For Cela, Italians have grown weary of the mismatched power balance and the failure of the EU to practise what it preaches.

“Laws, such as those for illegal immigrants, need to be equally applied to every country but they’re not,” she says. Her complaint echoes that of Interior Minister Angelino Alfano earlier this week, who said that Italy is unfairly bearing the burden of illegal immigration to Europe.

As put by Duncan McDonnell, a politics fellow at the European University Institute in Florence, “The idea that Italy has been abandoned by Europe to deal with problems has become common currency.”

Whereas Italians across the social spectrum may utter the same remark, McDonnell says that Euroscepticism in Italy is being fuelled by politicians.

“This is being pushed by political parties,” he says. “When parties put issues at the top of their agenda, that influences voters.”

While much has been made of the success of the Eurosceptic Five Star Movement (M5S) party, led by Beppe Grillo, McDonnell argues the source of anti-EU sentiment also lies in other political forces.

“The Five Star Movement’s position is significant to some degree, but the shift within Forza Italia has been particularly significant,” he says, pointing to the party led by Silvio Berlusconi which shifted to a staunchly anti-EU position ahead of national elections last year.

Diego Garzia, co-creator of the euandi application, which matches EU voters to political parties, agrees that Italian politicians are just “using Europe to blame for everything”.

“The political discourse is heavily shaped by being simply against Europe in very different shades...Berlusconi blaming the EU for supposedly kicking him out of government, Grillo because it’s easy,” Garzia says.

That’s not to say that Italians’ Euroscepticism is entirely the creation of Italian politicians - as Garzia explains, some of their complaints are valid and shared by citizens: “One of the main oppositions is that Europe should take care of its borders.

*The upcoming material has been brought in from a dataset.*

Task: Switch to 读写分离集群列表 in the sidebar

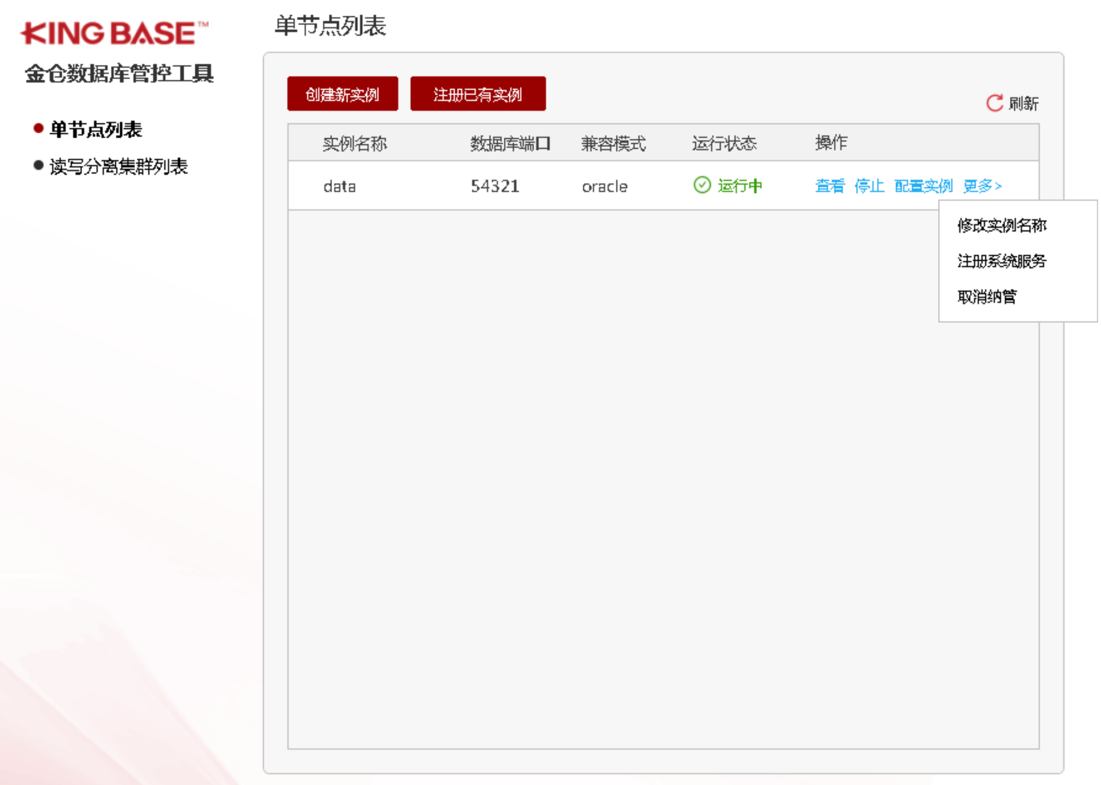Action: pyautogui.click(x=118, y=167)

The fact is that Europe is not patrolling its borders in a way that can challenge the [anti-EU] discourse.”

‘Euroscepticism is about the euro’

As the Italian economy continues to struggle - with gross domestic product (GDP) shrinking 0.1 percent in the first quarter of 2014 - finances inevitably play a part in shaping public opinion.

After technocrat Mario Monti took over from Berlusconi in 2011, resigning little over a year later, McDonnell says there has been “a sense that a lot of cuts are being imposed from the outside, and that maybe they’re unnecessary.”

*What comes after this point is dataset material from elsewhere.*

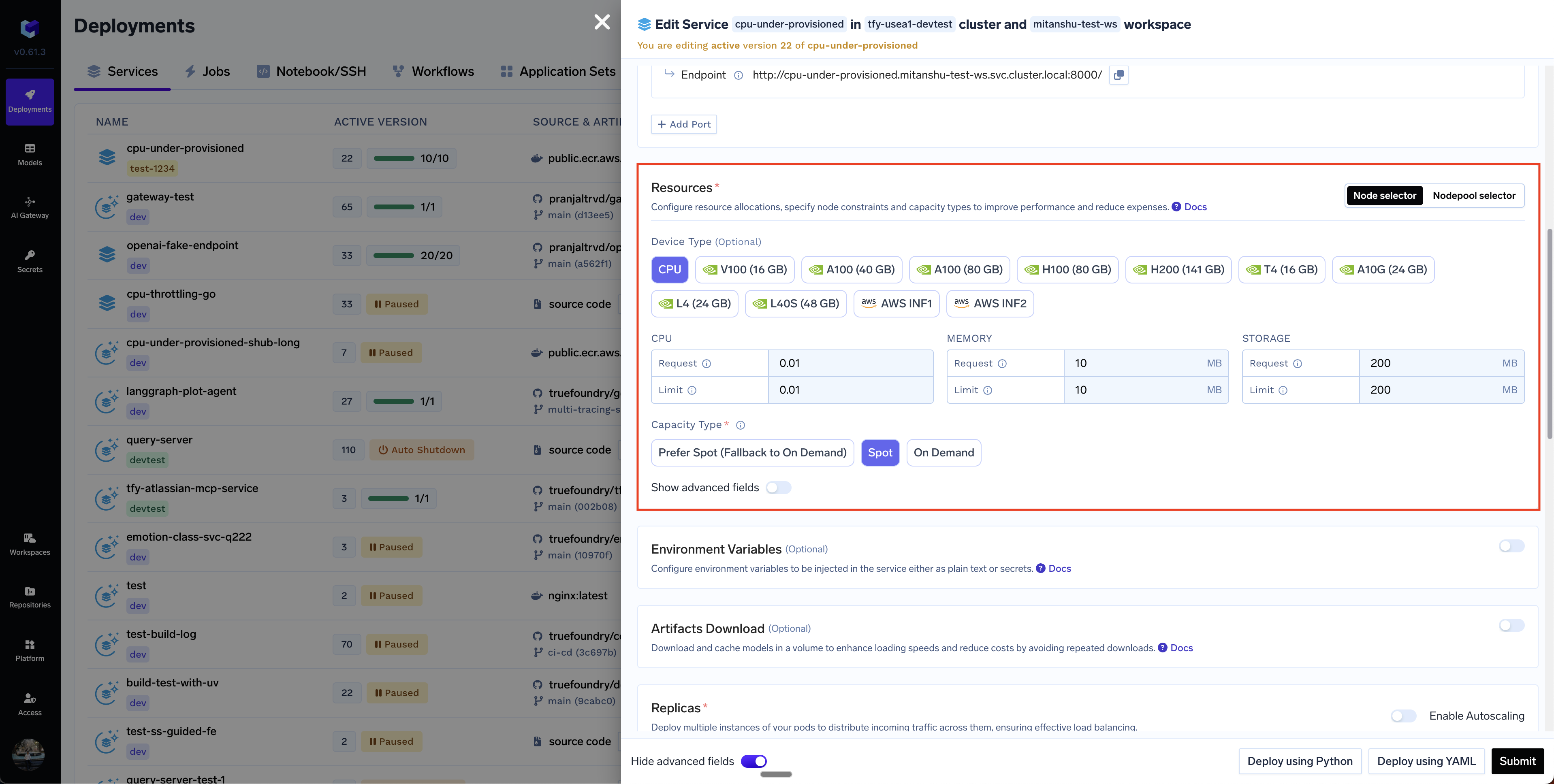Viewport: 1554px width, 784px height.
Task: Enable Autoscaling toggle
Action: 1403,716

The euro currency has been transformed into a symbol of suffering and austerity, so much so that Italy’s Northern League (Lega Nord) party has adopted “Basta €uro” (“Enough of the euro”) as its campaign slogan.

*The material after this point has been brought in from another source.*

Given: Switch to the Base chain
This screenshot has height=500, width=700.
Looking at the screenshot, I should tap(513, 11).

As Garzia summarizes: “The Euroscepticism of the south, including Italy, is mostly about the euro.”

But whereas Italy’s sluggish economy can go some way to explaining citizens’ disillusion with the EU, keeper of the euro coin, Garzia says that looking within Italy explains the increasing mistrust in European institutions.

“This must be read in the context of national politics...If you compare this data with trust in Italian institutions and democracy, they tend to go together,” he says.

Ninety-seven percent of Italians think that corruption is widespread in their country, a European Commission report released in February found, which often leads them to be suspicious of institutions and those who work within them.

READ MORE: Almost all Italians think corruption is rife

In Rome, just a stones’ throw from the Italian parliament, Cela describes the government as presiding over an “unstable state”.

“The problem is that the state itself needs to be reinforced,” she says, remarking that such Euroscepticism does not exist in politically stable countries. “Germany doesn’t have the same problems, because it’s a strong country.”

Italy’s disappointment with its own government has been transplanted onto the international stage, reflected in its disillusion with Europe. But despite the best efforts of Berlusconi, Grillo and others, Garzia believes that Italians’ anti-EU sentiment may not last much longer than the political campaigns.

“For so long, Italians have been extremely pro-Europe….I don’t think the political class will be able to turn Italians into anti-Europeans,” he says.